[Task statement]: Please give back word for word the lines of the material below between the line containing "Image resolution: width=615" and the line containing "Image resolution: width=575", inclusive.

[Material shown]:
======

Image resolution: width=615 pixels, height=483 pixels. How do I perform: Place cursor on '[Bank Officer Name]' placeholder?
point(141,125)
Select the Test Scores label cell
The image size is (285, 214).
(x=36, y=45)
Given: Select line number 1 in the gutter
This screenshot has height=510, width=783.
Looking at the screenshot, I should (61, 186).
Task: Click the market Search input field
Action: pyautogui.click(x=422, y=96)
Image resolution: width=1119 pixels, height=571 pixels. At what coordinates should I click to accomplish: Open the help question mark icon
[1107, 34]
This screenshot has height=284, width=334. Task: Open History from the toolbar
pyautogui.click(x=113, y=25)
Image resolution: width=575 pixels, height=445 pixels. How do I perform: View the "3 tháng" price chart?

======

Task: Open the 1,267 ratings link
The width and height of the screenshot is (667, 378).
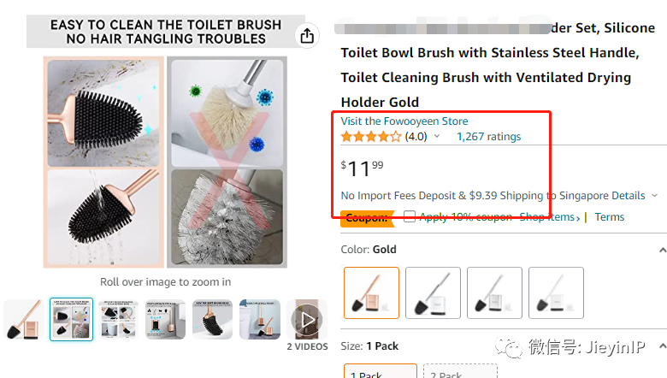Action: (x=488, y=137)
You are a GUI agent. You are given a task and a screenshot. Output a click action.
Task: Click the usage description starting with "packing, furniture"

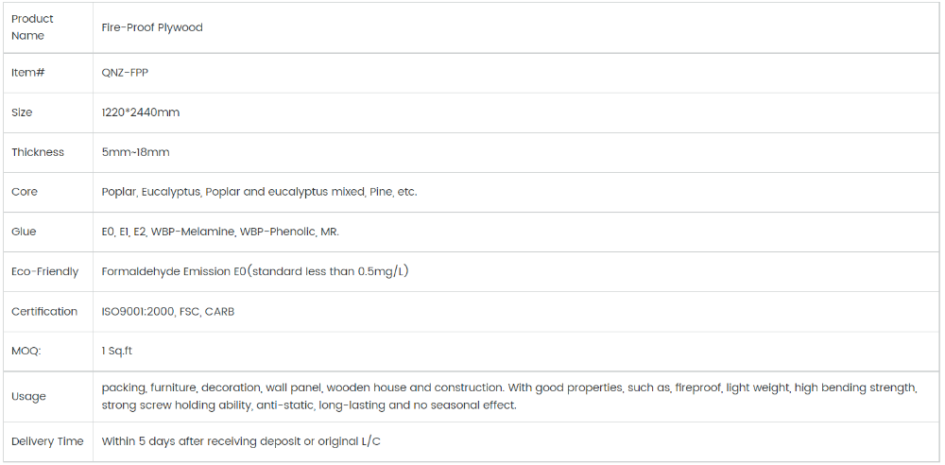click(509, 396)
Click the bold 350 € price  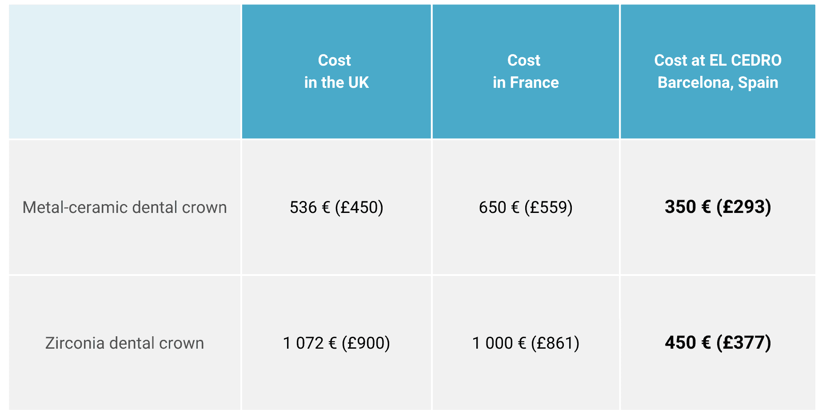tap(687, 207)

======

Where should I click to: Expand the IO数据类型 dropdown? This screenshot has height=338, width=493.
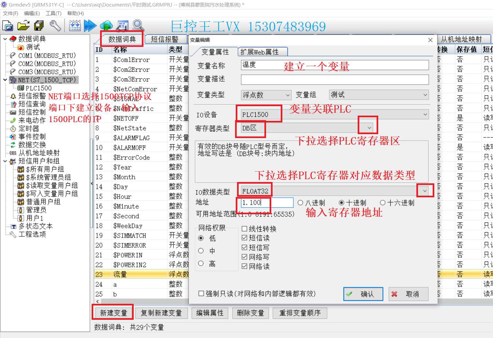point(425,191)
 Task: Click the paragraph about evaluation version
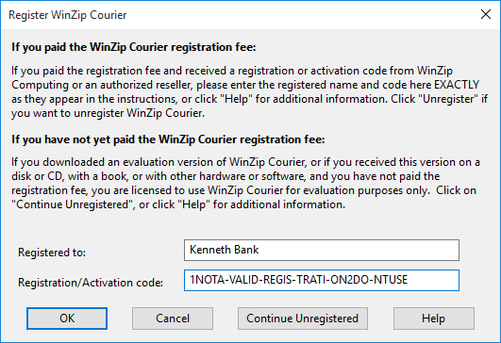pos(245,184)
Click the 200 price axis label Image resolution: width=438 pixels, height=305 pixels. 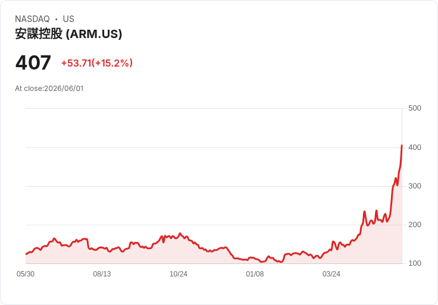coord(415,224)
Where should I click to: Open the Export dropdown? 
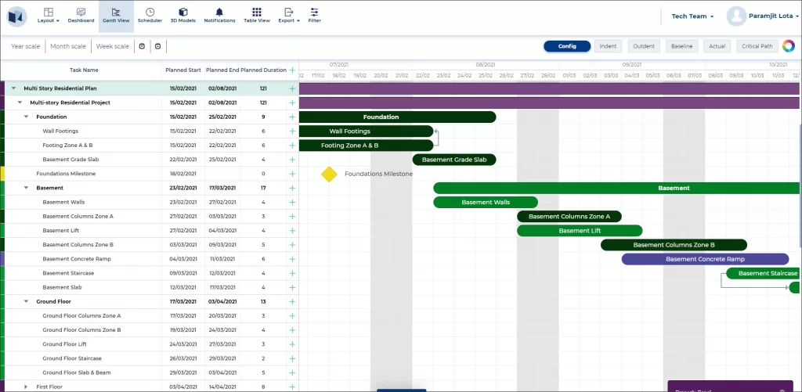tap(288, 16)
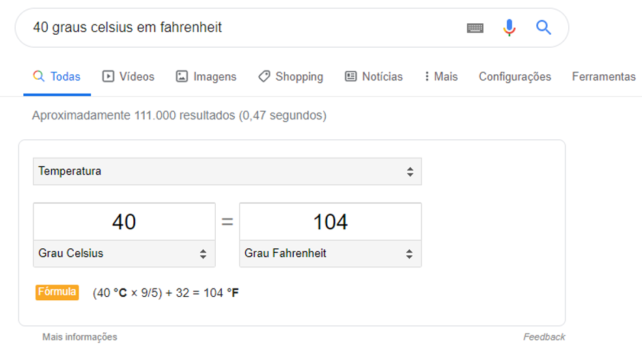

======

[Solution for this problem]:
Image resolution: width=615 pixels, height=483 pixels. How do I perform: Place cursor on '[Bank Officer Name]' placeholder?
point(141,125)
Select the Test Scores label cell
The image size is (285, 214).
(x=36, y=45)
Given: Select line number 1 in the gutter
This screenshot has height=510, width=783.
Looking at the screenshot, I should (61, 186).
Task: Click the market Search input field
Action: pyautogui.click(x=422, y=96)
Image resolution: width=1119 pixels, height=571 pixels. At what coordinates should I click to accomplish: Open the help question mark icon
[1107, 34]
This screenshot has height=284, width=334. Task: Open History from the toolbar
pyautogui.click(x=113, y=25)
Image resolution: width=575 pixels, height=445 pixels. How do I perform: View the "3 tháng" price chart?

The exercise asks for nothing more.